> 元の文書:
..............................
Archive for category audio wednesday

Date: 8月 4th, 2016
Cate: audio wednesday, 「スピーカー」論, 柔と剛

第68回audio sharing例会のお知らせ(柔の追求・その1)

40年前、私がオーディオに興味を持ち始めたころ、
スピーカーの振動板といえば、まず紙だった。
コーン型ユニットのほぼすべては紙の振動板だった。

ドーム型はソフトドームとハードドームがあったが、
硬い振動板(つまり金属)は、大半がアルミニウムだった。
ヤマハのNS1000Mがすでに登場して、ベリリウムもあったけれど、
金属振動板=アルミニウムだった。

コンプレッションドライバーの振動板も、チタンが登場するのはもう少し後。
こちらもエレクトロボイスやJBLの一部のドライバーに採用されていたフェノール系以外は、
アルミニウムが圧倒的に占めていた。

その数年後、平面振動板が国内各社から登場したころから、
振動板の材質はヴァラエティ豊かな時代へと突入していく。

ソニーの平面振動板のスピーカーシステムが、APMと型番につけていたことからもうかがえるように、
各社ピストニックモーションの追求ということでは一致していた。
APMとはaccurate pistonic motionの略である。

そのため振動板に求められるのは高剛性であること、内部音速の速さがまずあり、
物質固有音を出しにくいということで適度な内部損失も諸条件としてあった。

いわばこれらは剛の追求といえる。
さまざまな材質が振動板に採用され、処理方法も工夫され、振動板の構造も変っていった。
40年前の紙とアルミニウムが大半を占めていた時代からすれば、
剛の追求は、かなりの成果を収めているといえる。

ピストニックモーションの追求が間違っている、とまではいわないが、
ドイツからマンガー、ジャーマンフィジックスのベンディングウェーヴのスピーカーユニットの登場、
これらのユニットが聴かせる音の素晴らしさを体験してから、
剛の追求ばかりでなく柔の追求も、スピーカーの開発にあってしかるべきだと考えるようになった。

柔の追求ということで、各種のスピーカーユニットの原理をもう一度みることで、
ハイルドライバーの存在に気づく。

Date: 8月 3rd, 2016
Cate: audio wednesday

第67回audio sharing例会のお知らせ(Heart of Darkness)

今日は新月。
天気は不安定との予報。
暑く不快な日にマーラーだけを聴く。

映画シン・ゴジラの公開。
シンは新なのか、それとも真なのか。

GodzillaとGustav Mahler、
ゴジラの咆哮、マーラーの咆哮。
シン・ゴジラならばシン・マーラーか。

品行方正なマーラーは響かせない。

場所はいつものとおり四谷三丁目のジャズ喫茶・喫茶茶会記のスペースをお借りして行いますので、
1000円、喫茶茶会記にお支払いいただくことになります。ワンドリンク付きです。
..............................
> 指示:
A: 下の記録を一字一句たがえず、すべて書き写すこと。
B: 上にあるaudio sharing例会の告知文を、最後の文の次から書き継ぐこと。
..............................
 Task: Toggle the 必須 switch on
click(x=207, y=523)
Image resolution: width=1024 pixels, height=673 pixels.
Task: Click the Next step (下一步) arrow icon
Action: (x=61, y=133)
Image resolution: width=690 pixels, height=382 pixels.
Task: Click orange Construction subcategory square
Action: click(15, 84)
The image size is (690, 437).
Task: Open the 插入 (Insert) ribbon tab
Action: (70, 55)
..............................
> 各指示の出力:
A:
 Task: Toggle the 必須 switch on
click(x=207, y=523)
Image resolution: width=1024 pixels, height=673 pixels.
Task: Click the Next step (下一步) arrow icon
Action: (x=61, y=133)
Image resolution: width=690 pixels, height=382 pixels.
Task: Click orange Construction subcategory square
Action: click(15, 84)
The image size is (690, 437).
Task: Open the 插入 (Insert) ribbon tab
Action: (70, 55)

B:
マーラーのCD、ご持参ください。

Date: 8月 1st, 2016
Cate: audio wednesday

第67回audio sharing例会のお知らせ(Heart of Darkness)

今月のaudio sharing例会は、3日(水曜日)です。

今回のシステムは、6月に行ったマークレビンソンLNP2の試聴と基本的に同じだ。
スピーカーは喫茶茶会記のシステムの上に、JBLの2441+2397、それに今回は2405も追加する。
ネットワークは直列型6dBで、前回とは違う配線でやろうと考えているのは、
テーマが「新月に聴くマーラー」だからである。

パワーアンプはマッキントッシュの管球式プリメインアンプのMA2275。
プリ・パワーが分離できるので、パワー部のみを使う。

コントロールアンプはマークレビンソンのLNP2である。
他のアンプでもいいてすよ、と、今回もLNP2を持ってきて下さるKさんは言ってくれているが、
今回もスピーカーのアッテネーターをなしでいきたいので、
どうしてもLNP2のトーンコントロールが不可欠である。

ちなみに他のアンプとは、マークレビンソンのJC2とクレルのPAM2であり、
どちらも試してみたいところだが、そういう事情のためLNP2しかない。

ただひとつ迷っている。
バウエン製モジュールのLNP2かマークレビンソン製モジュールのLNP2か。

昔の私だったら迷うことなく、
マークレビンソン製モジュールのLNP2だけでいいです、と即答していただろう。
それが先々月のaudio sharin例会での試聴で、迷っている。

結局、Kさんのご好意に甘えて、今回もLNP2を二台持ってきてもらうことになった。

場所はいつものとおり四谷三丁目のジャズ喫茶・喫茶茶会記のスペースをお借りして行いますので、
1000円、喫茶茶会記にお支払いいただくことになります。ワンドリンク付きです。

Date: 7月 30th, 2016
Cate: audio wednesday

第67回audio sharing例会のお知らせ(Heart of Darkness)

8月のaudio sharing例会は、3日(水曜日)です。

岡先生が著書「マイクログルーヴからデジタルへ」の上巻で書かれている。
     *
 ぼくの手許に古いLPがまだかなりあり、いまでも年に何度かひっぱり出して聴いている二十五年来の愛聴盤というのがある。その最たるものが、キャスリン・フェリア/ワルター/ウィーンPOのマーラーの《亡き子を偲ぶ歌》(米コロムビアML2187)だ。このレコードは改めていうまでもない名盤なのだが、第一曲のおわりで鳴るグロッケンシュピールの音をはじめて聴いたときの胸のときめきを、いまでもこのレコードをかけるたびに思いだす。LPになってから打楽器の音はSP時代と次元を異にするリアリスティックな再生が行えるようになったのだが、こんなに心にしみとおるような透明なただずまいで聴かれたグロッケンシュピールのピアニシモの響きには、「LPのよさだなあ」と感じさせられたものだった。
     *
フェリアー/ワルターの《亡き子を偲ぶ歌》。
私にとっても愛聴盤なのだが、8月3日当日、これ(CD)をかけるかどうかは迷っている。

場所はいつものとおり四谷三丁目のジャズ喫茶・喫茶茶会記のスペースをお借りして行いますので、
1000円、喫茶茶会記にお支払いいただくことになります。ワンドリンク付きです。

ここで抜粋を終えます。